La giudice Franca Marinelli

Gli sms tra Franca Marinelli e un dirigente dell'Inps di Viterbo

Gli sms tra Franca Marinelli e un dirigente dell’Inps di Viterbo

Viterbo – “Undici mesi per fare una visita a un disabile. Dall’Inps mi hanno risposto: Che vuoi farci? È il sistema italiano.
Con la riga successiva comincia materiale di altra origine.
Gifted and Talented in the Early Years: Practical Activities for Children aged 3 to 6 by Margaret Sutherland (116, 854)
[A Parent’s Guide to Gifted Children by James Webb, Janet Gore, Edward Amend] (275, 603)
Basta che ci sta il sole e abbiamo il mare”. A sollevare il caso è Franca Marinelli, consigliera di Cassazione, già in servizio al tribunale di Viterbo, che nel 2017 ha seguito, “per sola solidarietà umana – racconta a Tusciaweb -, una pratica di ‘aggravamento di invalidità civile, già riconosciuta da molti anni, di un cittadino di Viterbo, chiedendo ove possibile che fosse effettuata la visita dello stesso in tempi ragionevoli. Tali tempi sono stati di undici mesi. Viterbo su Viterbo”.

Il protagonista della vicenda è un 50enne invalido dalla nascita. “Aveva – spiega Marinelli – un’invalidità riconosciuta al 100%. Da sempre. Ma nel tempo le sue condizioni di salute erano peggiorate. Così, conoscendo la famiglia che mi aveva chiesto un aiuto, mi sono recata all’Inps di Viterbo per informarmi su come potesse richiedere l’indennità di accompagnamento. Ci è stato risposto che la pratica era già stata aperta. Iniziata da un Inps della Campania, dove il signore risiedeva prima di trasferirsi a Viterbo, addirittura quattro anni prima. Dall’istituto della Tuscia hanno comunque assicurato che avrebbero effettuato la visita. Peccato che abbiano impiegato ben undici mesi”.

Eppure, secondo Marinelli, l’iter non sarebbe stato complesso. “L’Inps di Viterbo – evidenzia il magistrato – avrebbe dovuto chiedere la pratica all’Inps campano. E sarebbe bastata una semplice mail. Poi avrebbe dovuto effettuare la visita e mandare la documentazione all’istituto della Campania affinché chiudesse il tutto. Peccato, ripeto, che l’Inps di Viterbo abbia impiegato ben undici mesi. Alle mie rimostranze su tali tempi, un dirigente dell’istituto della Tuscia ha mandato un messaggio sul mio telefonino scrivendo testualmente: ‘Il ritardo, come i processi lunghi. Attendo da 4 anni un ricorso amministrativo rinviato a novembre del 2019. Che vuoi farci? È il sistema italiano. Basta che ci sta il sole e abbiamo il mare! L’importante è la salute! Bacio e pace!'”.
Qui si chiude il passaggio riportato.